■ Goal of the exercise
Identify every line of the material below that contains the string "perform" and copy each of those lines in full.

------ Material supplied

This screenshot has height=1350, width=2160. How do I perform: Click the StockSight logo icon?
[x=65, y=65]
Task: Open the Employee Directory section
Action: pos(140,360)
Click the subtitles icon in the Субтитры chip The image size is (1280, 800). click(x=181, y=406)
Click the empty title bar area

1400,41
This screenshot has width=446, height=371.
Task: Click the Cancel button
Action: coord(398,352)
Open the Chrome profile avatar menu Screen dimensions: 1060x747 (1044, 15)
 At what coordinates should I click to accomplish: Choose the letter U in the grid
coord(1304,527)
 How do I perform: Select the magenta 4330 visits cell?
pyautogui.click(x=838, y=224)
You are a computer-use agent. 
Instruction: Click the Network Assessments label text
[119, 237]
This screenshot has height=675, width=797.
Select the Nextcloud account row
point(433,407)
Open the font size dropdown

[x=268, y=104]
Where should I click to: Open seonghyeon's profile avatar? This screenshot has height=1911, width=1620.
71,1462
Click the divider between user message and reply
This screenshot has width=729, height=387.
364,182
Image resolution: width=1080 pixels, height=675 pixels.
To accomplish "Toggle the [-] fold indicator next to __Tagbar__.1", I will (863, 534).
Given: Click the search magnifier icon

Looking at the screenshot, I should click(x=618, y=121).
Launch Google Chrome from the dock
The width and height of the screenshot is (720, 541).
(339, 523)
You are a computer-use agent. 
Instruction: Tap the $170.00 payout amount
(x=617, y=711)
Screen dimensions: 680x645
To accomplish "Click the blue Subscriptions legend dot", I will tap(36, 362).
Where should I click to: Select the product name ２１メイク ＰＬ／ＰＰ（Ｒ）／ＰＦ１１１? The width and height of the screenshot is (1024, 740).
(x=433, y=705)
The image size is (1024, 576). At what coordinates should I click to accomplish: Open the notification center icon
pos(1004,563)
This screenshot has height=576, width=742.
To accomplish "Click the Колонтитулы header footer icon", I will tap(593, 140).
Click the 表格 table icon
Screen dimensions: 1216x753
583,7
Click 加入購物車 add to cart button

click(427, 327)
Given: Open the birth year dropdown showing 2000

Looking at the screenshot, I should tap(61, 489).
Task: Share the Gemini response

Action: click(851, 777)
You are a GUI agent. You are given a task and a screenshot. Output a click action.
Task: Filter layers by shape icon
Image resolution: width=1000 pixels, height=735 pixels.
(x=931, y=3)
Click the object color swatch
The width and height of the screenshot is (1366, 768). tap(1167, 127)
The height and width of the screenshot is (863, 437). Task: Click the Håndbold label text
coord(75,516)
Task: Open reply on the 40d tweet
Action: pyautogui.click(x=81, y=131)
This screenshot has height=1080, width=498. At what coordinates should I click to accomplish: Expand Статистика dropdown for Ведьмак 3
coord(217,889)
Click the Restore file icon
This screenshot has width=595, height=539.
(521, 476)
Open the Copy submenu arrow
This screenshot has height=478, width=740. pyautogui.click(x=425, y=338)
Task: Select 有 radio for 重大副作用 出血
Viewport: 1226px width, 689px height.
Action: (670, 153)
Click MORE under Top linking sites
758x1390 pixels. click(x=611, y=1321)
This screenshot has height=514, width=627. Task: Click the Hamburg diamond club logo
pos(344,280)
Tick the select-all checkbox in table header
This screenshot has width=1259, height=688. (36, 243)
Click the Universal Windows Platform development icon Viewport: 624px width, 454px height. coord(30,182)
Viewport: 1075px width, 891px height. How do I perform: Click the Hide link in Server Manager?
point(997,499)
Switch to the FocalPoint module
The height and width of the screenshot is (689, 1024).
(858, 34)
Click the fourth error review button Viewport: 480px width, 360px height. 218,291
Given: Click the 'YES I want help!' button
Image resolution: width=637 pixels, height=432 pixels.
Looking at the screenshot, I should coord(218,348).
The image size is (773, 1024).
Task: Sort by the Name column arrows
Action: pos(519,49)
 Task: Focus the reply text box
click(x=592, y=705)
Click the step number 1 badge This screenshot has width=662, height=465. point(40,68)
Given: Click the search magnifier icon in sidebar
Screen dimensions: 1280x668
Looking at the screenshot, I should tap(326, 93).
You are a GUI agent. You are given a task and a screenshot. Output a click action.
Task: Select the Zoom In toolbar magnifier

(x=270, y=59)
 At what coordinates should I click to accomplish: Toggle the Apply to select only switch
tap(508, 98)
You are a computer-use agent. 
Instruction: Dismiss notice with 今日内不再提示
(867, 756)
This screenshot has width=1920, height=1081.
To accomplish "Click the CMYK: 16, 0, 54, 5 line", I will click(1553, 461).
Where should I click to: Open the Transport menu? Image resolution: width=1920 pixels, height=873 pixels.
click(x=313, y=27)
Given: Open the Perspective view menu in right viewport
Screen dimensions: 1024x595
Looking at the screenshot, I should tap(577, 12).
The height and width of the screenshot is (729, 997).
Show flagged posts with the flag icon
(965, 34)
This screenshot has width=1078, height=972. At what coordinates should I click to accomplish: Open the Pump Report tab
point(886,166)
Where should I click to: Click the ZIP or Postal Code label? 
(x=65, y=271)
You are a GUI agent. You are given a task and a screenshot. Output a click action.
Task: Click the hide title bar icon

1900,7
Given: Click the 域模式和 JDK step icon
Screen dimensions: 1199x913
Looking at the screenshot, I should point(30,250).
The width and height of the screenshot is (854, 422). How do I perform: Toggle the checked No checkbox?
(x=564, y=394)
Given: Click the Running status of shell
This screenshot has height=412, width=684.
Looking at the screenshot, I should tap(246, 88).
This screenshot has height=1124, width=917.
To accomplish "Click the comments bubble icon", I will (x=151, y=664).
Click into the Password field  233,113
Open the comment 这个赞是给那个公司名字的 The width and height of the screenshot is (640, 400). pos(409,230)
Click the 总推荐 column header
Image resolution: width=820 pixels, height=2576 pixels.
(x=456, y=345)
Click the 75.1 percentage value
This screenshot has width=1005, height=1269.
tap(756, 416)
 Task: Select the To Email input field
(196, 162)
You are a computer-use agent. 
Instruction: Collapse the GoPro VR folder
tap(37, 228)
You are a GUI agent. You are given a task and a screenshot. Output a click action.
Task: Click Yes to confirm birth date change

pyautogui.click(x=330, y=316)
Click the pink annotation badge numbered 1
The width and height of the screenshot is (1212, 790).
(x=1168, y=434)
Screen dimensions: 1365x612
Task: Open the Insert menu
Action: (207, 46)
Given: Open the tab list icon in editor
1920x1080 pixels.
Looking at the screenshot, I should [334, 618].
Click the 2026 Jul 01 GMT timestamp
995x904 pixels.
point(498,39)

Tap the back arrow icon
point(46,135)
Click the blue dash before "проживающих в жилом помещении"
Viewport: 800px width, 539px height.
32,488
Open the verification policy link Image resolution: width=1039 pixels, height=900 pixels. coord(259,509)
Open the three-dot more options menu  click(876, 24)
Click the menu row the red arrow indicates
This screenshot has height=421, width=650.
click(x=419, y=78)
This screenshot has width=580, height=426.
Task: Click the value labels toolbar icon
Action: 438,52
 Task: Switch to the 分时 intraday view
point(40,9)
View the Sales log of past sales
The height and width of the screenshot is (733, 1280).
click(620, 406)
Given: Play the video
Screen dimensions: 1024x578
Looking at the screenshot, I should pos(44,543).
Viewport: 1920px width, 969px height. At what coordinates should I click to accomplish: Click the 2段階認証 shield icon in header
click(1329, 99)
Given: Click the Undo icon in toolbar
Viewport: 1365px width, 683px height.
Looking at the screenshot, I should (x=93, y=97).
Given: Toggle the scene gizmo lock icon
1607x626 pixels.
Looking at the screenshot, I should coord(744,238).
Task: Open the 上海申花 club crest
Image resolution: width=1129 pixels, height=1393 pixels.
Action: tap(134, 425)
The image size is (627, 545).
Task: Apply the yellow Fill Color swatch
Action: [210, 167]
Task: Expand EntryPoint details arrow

------------

■ Exercise result
This screenshot has height=1350, width=2160. How do I perform: Click the StockSight logo icon?
 How do I perform: Select the magenta 4330 visits cell?
Viewport: 1075px width, 891px height. How do I perform: Click the Hide link in Server Manager?
The width and height of the screenshot is (854, 422). How do I perform: Toggle the checked No checkbox?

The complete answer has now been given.